Prioritizing Erlang nodes

Assuming I have a cluster of n Erlang nodes, some of which may be on my LAN, while others may be connected using a WAN (that is, via the Internet), what are suitable mechanisms to cater for a) different bandwidth availability/behavior (for example, latency induced) and b) nodes with differing computational power (or even memory constraints for that matter)?
In other words, how do I prioritize local nodes that have lots of computational power, over those that have a high latency and may be less powerful, or how would I ideally prioritize high performance remote nodes with high transmission latencies to specifically do those processes with a relatively huge computations/transmission (that is, completed work per message ,per time unit) ratio?
I am mostly thinking in terms of basically benchmarking each node in a cluster by sending them a benchmark process to run during initialization, so that the latencies involved in messasing can be calculated, as well as the overall computation speed (that is, using a node-specific timer to determine how fast a node terminates with any task).
Probably, something like that would have to be done repeatedly, on the one hand in order to get representative data (that is, averaging data) and on the other hand it might possibly even be useful at runtime in order to be able to dynamically adjust to changing runtime conditions.
(In the same sense, one would probably want to prioritize locally running nodes over those running on other machines)
This would be meant to hopefully optimize internal job dispatch so that specific nodes handle specific jobs.
We've done something similar to this, on our internal LAN/WAN only (WAN being for instance San Francisco to London).

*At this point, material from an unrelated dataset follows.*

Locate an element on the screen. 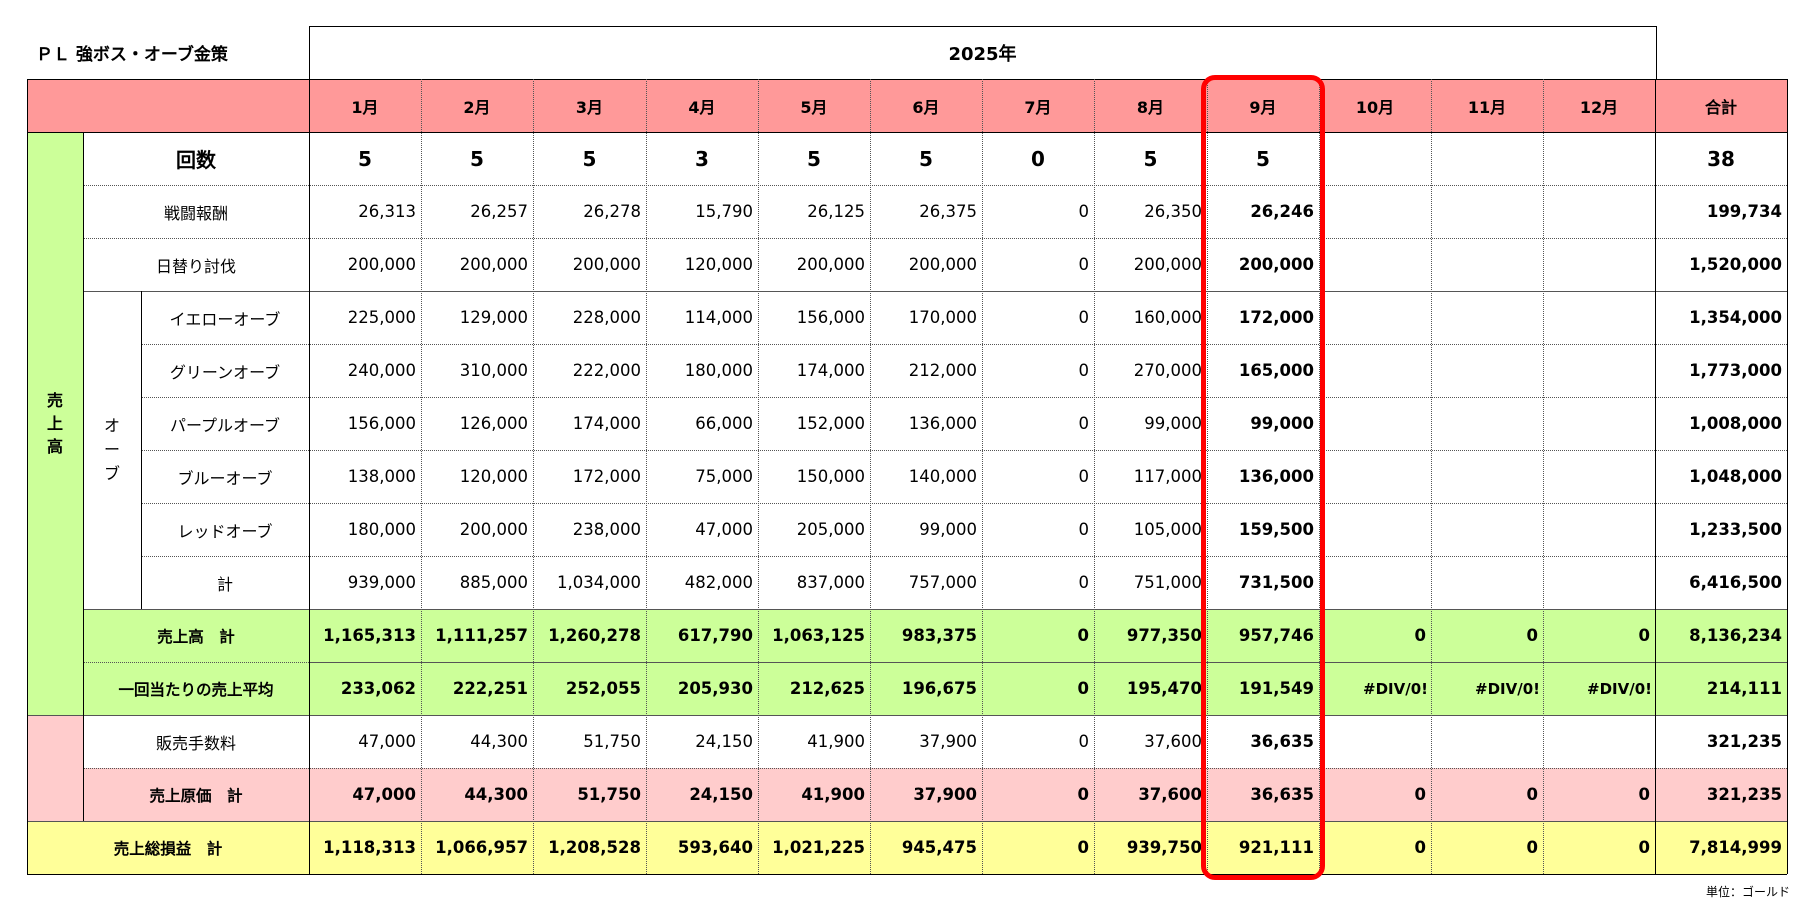 This screenshot has height=914, width=1807. value-cell: 37,900 is located at coordinates (948, 742).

The problem boiled down to a combination of these factors:
The overhead in simply making a remote call over a local (internal) call
The network latency to the node (as a function of the request/result payload)
The performance of the remote node
The compute power needed to execute the function
Whether batching of calls provides any performance improvement if there was a shared "static" data set.

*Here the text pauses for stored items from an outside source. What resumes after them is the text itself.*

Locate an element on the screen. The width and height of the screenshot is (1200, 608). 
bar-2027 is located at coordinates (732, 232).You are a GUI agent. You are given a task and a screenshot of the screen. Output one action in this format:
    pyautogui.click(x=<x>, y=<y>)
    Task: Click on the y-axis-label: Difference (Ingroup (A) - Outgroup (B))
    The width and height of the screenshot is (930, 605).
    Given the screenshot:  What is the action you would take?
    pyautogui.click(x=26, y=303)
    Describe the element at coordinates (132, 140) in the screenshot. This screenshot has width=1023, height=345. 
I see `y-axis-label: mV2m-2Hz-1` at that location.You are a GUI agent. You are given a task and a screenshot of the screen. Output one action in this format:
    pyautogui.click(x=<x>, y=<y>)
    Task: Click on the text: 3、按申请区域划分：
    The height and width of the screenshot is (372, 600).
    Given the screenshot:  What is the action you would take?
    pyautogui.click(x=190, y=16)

For 1. we assumed no overhead (it was negligible compared to the others)
For 2. we actively measured it using probe messages to measure round trip time, and we collated information from actual calls made
For 3. we measured it on the node and had them broadcast that information (this changed depending on the load current active on the node)

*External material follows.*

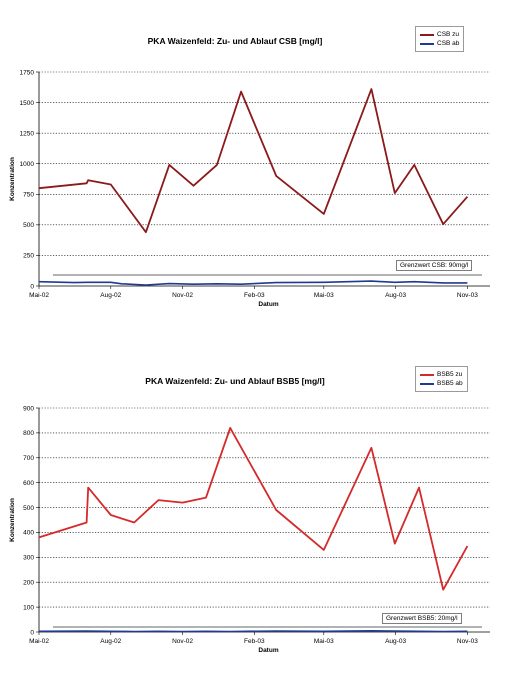 The width and height of the screenshot is (512, 681). I want to click on legend-swatch-bsb5-zu, so click(427, 374).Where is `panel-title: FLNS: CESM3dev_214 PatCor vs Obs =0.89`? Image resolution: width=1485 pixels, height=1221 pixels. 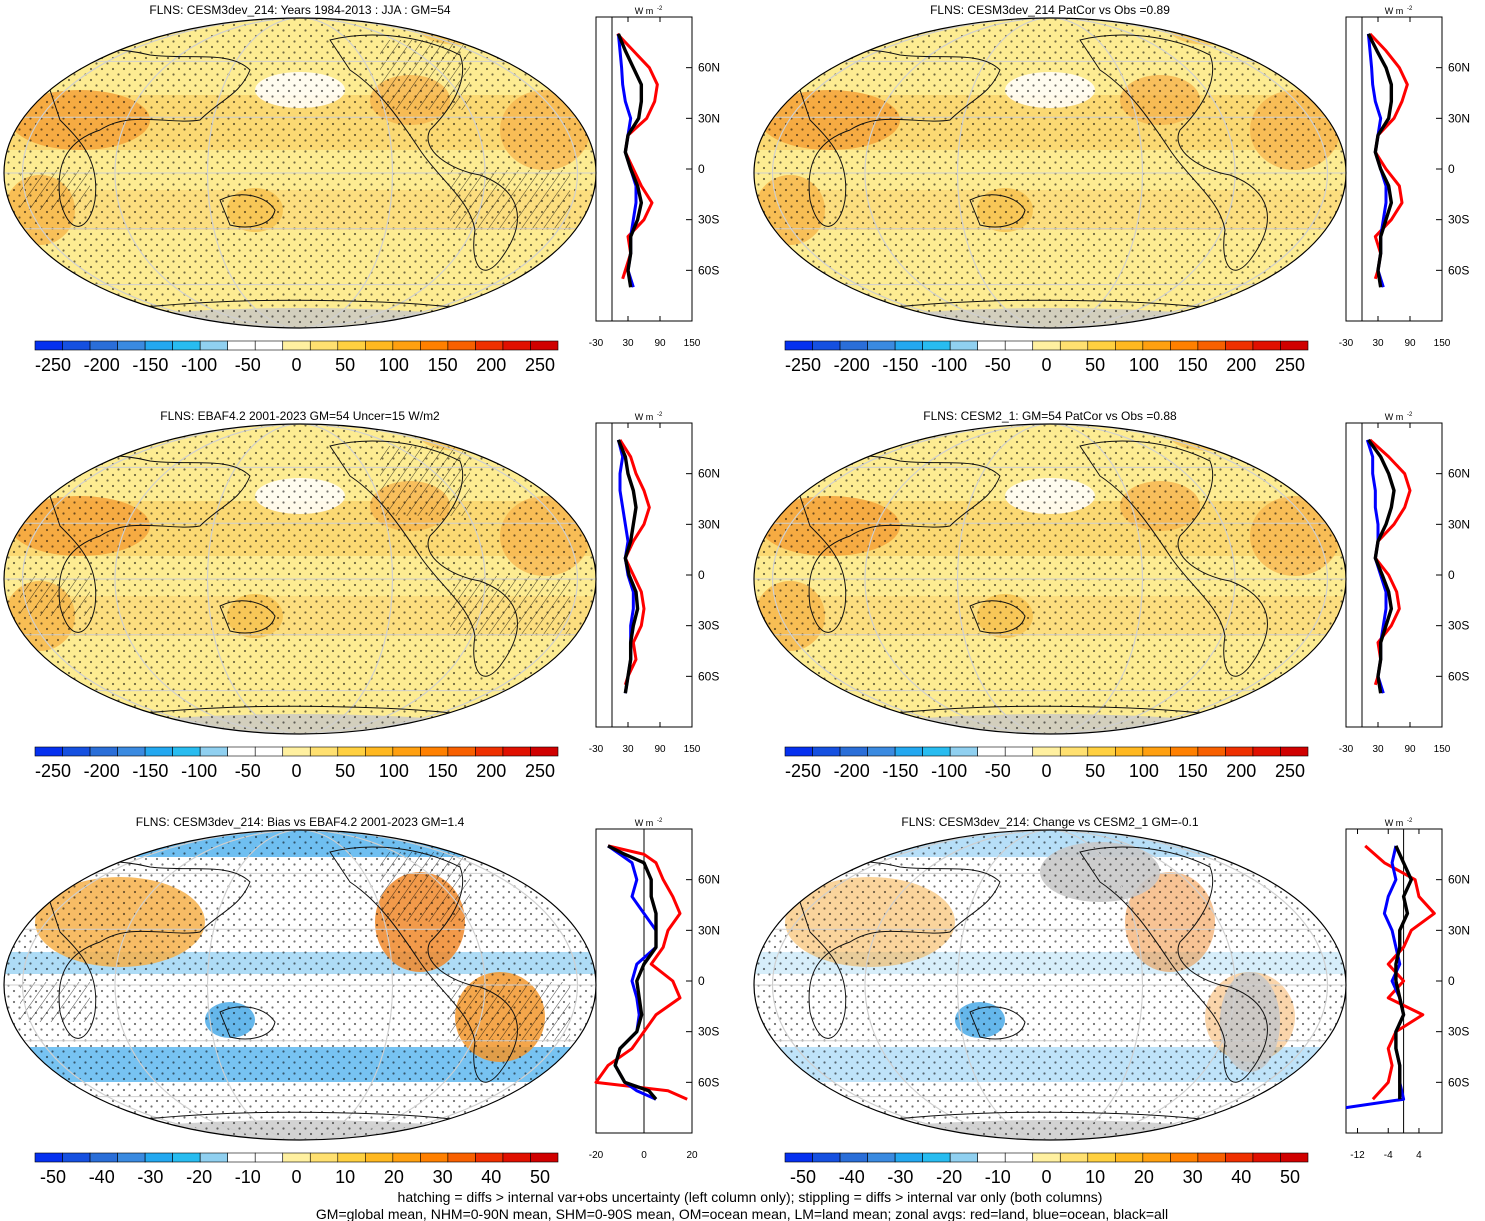
panel-title: FLNS: CESM3dev_214 PatCor vs Obs =0.89 is located at coordinates (1050, 10).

For 4 and 5. we worked it out empirically for the given batch
Then the caller solved to get the minimum solution for a batch of calls (in our case pricing a whole bunch of derivatives) and fired them off to the nodes in batches.
We got much better utilization of our calculation "grid" using this technique but it was quite a bit of effort. We had the added advantage that the grid was only used by this environment so we had a lot more control. Adding in an internet mix (variable latency) and other users of the grid (variable performance) would only increase the complexity with possible diminishing returns...
The problem you are talking about has been tackled in many different ways in the context of Grid computing (e.g, see Condor). To discuss this more thoroughly, I think some additional information is required (homogeneity of the problems to be solved, degree of control over the nodes [i.e. is there unexpected external load etc.?]).
Implementing an adaptive job dispatcher will usually require to also adjust the frequency with which you probe the available resources (otherwise the overhead due to probing could exceed the performance gains).
Ideally, you might be able to use benchmark tests to come up with an empirical (statistical) model that allows you to predict the computational hardness of a given problem (requires good domain knowledge and problem features that have a high impact on execution speed and are simple to extract), and another one to predict communication overhead. Using both in combination should make it possible to implement a simple dispatcher that bases its decisions on the predictive models and improves them by taking into account actual execution times as feedback/reward (e.g., via reinforcement learning).